◆ Task:
Repeat exactly each line of the data provided below.

◆ Available data:
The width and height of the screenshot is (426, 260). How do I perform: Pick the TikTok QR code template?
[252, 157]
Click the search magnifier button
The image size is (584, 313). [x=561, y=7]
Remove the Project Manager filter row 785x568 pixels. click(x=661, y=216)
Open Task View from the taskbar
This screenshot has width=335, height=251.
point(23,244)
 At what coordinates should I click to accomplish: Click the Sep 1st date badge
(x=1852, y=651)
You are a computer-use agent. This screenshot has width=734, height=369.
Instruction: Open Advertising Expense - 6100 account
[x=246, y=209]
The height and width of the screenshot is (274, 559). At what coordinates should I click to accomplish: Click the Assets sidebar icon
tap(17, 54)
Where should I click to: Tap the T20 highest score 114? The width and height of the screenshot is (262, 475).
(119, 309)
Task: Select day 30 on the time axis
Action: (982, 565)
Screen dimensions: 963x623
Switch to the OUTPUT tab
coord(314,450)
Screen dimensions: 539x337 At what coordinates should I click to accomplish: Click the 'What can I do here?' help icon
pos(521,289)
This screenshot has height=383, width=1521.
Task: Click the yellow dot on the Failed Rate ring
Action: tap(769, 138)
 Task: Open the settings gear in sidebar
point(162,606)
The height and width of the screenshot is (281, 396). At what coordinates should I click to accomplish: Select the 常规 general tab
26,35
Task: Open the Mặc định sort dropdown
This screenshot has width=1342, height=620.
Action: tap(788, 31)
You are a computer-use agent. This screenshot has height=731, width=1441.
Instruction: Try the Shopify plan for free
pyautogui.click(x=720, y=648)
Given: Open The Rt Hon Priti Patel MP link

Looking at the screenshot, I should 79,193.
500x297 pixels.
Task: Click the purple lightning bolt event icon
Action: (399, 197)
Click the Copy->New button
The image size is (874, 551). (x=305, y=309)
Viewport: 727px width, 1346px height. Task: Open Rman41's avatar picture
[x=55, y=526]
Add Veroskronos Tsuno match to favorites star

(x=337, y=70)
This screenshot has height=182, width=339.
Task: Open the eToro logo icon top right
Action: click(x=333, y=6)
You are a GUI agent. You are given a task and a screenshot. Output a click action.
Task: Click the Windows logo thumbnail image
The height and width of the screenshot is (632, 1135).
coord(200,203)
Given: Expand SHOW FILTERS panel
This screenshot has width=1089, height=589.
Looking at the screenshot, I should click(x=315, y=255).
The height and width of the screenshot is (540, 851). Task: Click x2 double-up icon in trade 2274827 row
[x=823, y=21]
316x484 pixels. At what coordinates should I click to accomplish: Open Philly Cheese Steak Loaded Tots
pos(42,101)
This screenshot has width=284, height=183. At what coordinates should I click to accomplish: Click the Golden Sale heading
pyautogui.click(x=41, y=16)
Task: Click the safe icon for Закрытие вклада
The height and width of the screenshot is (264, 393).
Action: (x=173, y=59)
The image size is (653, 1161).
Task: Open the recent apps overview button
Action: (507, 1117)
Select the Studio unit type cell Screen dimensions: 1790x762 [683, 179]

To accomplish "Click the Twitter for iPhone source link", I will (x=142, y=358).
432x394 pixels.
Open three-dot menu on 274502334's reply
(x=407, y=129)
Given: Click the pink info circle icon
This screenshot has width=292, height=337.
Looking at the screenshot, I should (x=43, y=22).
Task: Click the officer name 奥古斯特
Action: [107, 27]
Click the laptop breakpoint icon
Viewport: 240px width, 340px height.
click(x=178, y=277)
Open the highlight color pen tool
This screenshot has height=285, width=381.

◆ Response:
The width and height of the screenshot is (426, 260). How do I perform: Pick the TikTok QR code template?
[252, 157]
Click the search magnifier button
The image size is (584, 313). [x=561, y=7]
Remove the Project Manager filter row 785x568 pixels. click(x=661, y=216)
Open Task View from the taskbar
This screenshot has width=335, height=251.
point(23,244)
 At what coordinates should I click to accomplish: Click the Sep 1st date badge
(x=1852, y=651)
You are a computer-use agent. This screenshot has width=734, height=369.
Instruction: Open Advertising Expense - 6100 account
[x=246, y=209]
The height and width of the screenshot is (274, 559). At what coordinates should I click to accomplish: Click the Assets sidebar icon
tap(17, 54)
Where should I click to: Tap the T20 highest score 114? The width and height of the screenshot is (262, 475).
(119, 309)
Task: Select day 30 on the time axis
Action: (982, 565)
Screen dimensions: 963x623
Switch to the OUTPUT tab
coord(314,450)
Screen dimensions: 539x337 At what coordinates should I click to accomplish: Click the 'What can I do here?' help icon
pos(521,289)
This screenshot has height=383, width=1521.
Task: Click the yellow dot on the Failed Rate ring
Action: tap(769, 138)
 Task: Open the settings gear in sidebar
point(162,606)
The height and width of the screenshot is (281, 396). At what coordinates should I click to accomplish: Select the 常规 general tab
26,35
Task: Open the Mặc định sort dropdown
This screenshot has width=1342, height=620.
Action: tap(788, 31)
You are a computer-use agent. This screenshot has height=731, width=1441.
Instruction: Try the Shopify plan for free
pyautogui.click(x=720, y=648)
Given: Open The Rt Hon Priti Patel MP link

Looking at the screenshot, I should 79,193.
500x297 pixels.
Task: Click the purple lightning bolt event icon
Action: (399, 197)
Click the Copy->New button
The image size is (874, 551). (x=305, y=309)
Viewport: 727px width, 1346px height. Task: Open Rman41's avatar picture
[x=55, y=526]
Add Veroskronos Tsuno match to favorites star

(x=337, y=70)
This screenshot has height=182, width=339.
Task: Open the eToro logo icon top right
Action: click(x=333, y=6)
You are a GUI agent. You are given a task and a screenshot. Output a click action.
Task: Click the Windows logo thumbnail image
The height and width of the screenshot is (632, 1135).
coord(200,203)
Given: Expand SHOW FILTERS panel
This screenshot has width=1089, height=589.
Looking at the screenshot, I should click(x=315, y=255).
The height and width of the screenshot is (540, 851). Task: Click x2 double-up icon in trade 2274827 row
[x=823, y=21]
316x484 pixels. At what coordinates should I click to accomplish: Open Philly Cheese Steak Loaded Tots
pos(42,101)
This screenshot has width=284, height=183. At what coordinates should I click to accomplish: Click the Golden Sale heading
pyautogui.click(x=41, y=16)
Task: Click the safe icon for Закрытие вклада
The height and width of the screenshot is (264, 393).
Action: (x=173, y=59)
The image size is (653, 1161).
Task: Open the recent apps overview button
Action: (507, 1117)
Select the Studio unit type cell Screen dimensions: 1790x762 [683, 179]

To accomplish "Click the Twitter for iPhone source link", I will (x=142, y=358).
432x394 pixels.
Open three-dot menu on 274502334's reply
(x=407, y=129)
Given: Click the pink info circle icon
This screenshot has width=292, height=337.
Looking at the screenshot, I should (x=43, y=22).
Task: Click the officer name 奥古斯特
Action: [107, 27]
Click the laptop breakpoint icon
Viewport: 240px width, 340px height.
click(x=178, y=277)
Open the highlight color pen tool
This screenshot has height=285, width=381.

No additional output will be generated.